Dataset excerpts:

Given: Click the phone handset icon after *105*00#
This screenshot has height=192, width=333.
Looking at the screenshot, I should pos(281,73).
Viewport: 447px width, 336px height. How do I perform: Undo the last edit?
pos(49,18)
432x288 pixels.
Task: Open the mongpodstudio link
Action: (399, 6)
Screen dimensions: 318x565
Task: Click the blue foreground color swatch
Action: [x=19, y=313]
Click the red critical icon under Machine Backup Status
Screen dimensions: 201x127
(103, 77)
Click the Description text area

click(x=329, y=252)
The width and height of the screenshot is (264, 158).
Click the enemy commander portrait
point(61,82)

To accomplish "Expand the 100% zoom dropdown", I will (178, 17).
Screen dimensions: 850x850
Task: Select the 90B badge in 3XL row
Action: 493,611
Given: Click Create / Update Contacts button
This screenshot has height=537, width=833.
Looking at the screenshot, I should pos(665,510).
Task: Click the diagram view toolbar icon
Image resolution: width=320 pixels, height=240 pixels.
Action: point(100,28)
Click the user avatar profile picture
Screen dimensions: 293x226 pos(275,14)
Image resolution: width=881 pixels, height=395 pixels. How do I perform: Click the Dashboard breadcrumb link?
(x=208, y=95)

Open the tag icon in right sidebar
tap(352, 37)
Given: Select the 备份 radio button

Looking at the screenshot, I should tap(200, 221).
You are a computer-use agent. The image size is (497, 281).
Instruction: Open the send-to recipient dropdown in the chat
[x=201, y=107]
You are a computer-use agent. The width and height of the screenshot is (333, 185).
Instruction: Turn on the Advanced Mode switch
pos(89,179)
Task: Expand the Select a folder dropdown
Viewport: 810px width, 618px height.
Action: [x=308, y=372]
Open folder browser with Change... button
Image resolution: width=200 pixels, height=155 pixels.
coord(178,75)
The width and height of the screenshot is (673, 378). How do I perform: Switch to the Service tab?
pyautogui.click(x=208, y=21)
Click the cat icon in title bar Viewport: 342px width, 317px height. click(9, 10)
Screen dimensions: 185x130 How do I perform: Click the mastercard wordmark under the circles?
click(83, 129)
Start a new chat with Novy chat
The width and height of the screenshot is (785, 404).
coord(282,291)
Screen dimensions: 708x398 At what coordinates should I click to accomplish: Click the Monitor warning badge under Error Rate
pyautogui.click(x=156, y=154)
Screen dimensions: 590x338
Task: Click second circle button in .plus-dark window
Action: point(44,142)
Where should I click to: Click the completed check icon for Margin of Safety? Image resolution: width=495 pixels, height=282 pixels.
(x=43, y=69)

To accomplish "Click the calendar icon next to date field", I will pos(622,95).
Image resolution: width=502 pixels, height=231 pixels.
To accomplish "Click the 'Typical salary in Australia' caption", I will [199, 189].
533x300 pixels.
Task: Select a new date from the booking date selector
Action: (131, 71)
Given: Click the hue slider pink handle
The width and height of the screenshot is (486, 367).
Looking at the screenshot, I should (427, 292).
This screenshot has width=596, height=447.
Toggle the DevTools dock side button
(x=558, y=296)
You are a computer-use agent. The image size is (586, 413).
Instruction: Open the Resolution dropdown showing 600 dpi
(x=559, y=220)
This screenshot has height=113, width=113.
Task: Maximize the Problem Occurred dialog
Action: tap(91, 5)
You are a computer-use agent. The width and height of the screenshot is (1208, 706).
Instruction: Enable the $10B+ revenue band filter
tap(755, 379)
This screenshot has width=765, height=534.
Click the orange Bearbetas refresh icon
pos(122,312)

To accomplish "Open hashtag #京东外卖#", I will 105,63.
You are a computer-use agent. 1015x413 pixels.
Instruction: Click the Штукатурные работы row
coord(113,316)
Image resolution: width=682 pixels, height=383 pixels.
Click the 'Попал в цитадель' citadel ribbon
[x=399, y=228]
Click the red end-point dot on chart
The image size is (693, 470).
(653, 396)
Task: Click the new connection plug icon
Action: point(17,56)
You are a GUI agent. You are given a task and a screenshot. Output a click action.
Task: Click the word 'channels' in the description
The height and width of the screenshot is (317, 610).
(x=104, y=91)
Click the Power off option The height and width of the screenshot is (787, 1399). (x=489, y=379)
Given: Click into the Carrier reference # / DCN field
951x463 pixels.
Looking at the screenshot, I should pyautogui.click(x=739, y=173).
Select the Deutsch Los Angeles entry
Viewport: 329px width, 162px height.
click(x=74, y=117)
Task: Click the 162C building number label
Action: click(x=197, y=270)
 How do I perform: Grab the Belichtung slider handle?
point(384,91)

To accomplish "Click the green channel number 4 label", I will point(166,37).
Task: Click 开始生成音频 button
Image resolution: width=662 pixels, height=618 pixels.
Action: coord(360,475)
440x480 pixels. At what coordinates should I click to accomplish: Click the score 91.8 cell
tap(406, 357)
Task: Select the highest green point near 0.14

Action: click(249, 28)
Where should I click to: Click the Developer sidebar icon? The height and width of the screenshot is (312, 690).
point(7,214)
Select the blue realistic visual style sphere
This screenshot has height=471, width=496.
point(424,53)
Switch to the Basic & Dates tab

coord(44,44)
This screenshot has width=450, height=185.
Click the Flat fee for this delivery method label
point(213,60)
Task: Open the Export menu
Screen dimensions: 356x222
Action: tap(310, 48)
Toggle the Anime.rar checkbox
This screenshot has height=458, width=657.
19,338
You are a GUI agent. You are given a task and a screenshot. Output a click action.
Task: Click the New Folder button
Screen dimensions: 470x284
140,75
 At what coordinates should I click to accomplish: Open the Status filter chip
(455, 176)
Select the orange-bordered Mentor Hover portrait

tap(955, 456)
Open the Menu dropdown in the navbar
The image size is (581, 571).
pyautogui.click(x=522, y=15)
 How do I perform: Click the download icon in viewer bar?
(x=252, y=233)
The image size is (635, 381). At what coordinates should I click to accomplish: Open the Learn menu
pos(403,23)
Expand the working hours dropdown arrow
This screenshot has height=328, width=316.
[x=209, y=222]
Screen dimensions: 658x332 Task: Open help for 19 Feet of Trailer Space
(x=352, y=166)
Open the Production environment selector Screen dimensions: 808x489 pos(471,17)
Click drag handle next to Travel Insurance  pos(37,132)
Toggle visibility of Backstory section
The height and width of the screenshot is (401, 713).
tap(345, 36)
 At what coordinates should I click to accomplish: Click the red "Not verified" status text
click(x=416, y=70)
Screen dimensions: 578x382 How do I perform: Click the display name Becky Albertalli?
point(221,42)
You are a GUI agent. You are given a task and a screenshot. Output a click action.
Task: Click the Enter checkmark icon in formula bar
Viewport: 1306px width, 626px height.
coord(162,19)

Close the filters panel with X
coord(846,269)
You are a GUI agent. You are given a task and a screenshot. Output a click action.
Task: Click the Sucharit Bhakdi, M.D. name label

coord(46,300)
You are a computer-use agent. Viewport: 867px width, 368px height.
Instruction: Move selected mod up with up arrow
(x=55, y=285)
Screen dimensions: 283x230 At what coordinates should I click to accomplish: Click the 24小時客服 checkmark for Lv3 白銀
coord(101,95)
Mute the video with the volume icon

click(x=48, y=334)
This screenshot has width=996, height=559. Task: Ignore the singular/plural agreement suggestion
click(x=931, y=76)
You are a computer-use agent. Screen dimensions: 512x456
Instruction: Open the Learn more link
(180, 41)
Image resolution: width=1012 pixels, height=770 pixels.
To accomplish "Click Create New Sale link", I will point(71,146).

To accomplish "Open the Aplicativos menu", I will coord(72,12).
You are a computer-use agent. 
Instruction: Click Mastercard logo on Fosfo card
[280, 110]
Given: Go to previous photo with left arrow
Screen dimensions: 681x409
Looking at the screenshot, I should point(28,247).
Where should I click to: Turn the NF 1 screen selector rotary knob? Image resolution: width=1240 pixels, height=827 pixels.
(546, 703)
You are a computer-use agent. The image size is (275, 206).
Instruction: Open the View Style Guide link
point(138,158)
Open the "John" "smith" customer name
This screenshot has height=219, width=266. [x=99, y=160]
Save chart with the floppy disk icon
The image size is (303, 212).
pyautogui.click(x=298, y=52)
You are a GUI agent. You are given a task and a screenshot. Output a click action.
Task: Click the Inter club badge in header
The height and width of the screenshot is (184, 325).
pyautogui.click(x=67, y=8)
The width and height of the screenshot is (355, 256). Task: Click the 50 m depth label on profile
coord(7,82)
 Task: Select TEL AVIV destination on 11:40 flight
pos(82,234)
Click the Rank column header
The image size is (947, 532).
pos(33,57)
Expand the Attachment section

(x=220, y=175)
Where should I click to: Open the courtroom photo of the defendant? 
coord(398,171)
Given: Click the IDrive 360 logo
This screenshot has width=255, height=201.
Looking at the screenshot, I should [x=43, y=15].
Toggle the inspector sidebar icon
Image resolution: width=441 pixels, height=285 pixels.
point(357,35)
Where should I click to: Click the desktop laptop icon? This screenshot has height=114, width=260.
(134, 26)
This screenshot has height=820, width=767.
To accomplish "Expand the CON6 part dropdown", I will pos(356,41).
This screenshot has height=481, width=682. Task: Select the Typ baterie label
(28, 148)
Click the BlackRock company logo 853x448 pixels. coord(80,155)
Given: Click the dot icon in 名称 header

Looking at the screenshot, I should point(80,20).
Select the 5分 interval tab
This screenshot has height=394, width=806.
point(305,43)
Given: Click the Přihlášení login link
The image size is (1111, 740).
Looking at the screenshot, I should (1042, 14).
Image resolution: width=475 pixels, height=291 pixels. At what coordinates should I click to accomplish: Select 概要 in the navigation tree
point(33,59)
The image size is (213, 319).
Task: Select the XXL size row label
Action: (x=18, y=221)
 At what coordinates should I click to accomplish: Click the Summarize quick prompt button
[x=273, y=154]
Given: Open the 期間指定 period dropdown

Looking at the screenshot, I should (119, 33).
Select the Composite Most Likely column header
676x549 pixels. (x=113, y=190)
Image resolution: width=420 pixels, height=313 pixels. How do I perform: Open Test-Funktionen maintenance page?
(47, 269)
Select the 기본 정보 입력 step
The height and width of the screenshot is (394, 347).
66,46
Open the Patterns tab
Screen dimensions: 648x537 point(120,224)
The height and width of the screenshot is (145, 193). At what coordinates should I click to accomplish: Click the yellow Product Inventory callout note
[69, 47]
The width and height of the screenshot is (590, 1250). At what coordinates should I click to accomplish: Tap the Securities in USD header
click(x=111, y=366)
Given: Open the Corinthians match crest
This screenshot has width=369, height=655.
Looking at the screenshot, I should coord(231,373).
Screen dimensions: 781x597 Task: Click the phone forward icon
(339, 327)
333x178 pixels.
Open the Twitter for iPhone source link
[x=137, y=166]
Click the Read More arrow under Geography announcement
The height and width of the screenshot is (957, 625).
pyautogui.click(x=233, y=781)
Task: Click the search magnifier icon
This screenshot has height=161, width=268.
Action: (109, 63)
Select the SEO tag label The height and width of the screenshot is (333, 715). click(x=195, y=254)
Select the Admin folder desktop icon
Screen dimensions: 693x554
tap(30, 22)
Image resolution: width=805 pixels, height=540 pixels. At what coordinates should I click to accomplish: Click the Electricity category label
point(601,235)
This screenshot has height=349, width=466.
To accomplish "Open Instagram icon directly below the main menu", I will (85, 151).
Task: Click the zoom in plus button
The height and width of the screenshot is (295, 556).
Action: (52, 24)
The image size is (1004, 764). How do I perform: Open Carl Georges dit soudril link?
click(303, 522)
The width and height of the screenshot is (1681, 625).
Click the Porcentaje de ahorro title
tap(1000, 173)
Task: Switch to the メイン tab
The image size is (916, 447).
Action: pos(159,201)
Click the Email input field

### ABOUT THIS EXERCISE
Pull every line containing "Create" from the entries above and copy it.

### RESPONSE BELOW
Given: Click Create / Update Contacts button
To accomplish "Click Create New Sale link", I will point(71,146).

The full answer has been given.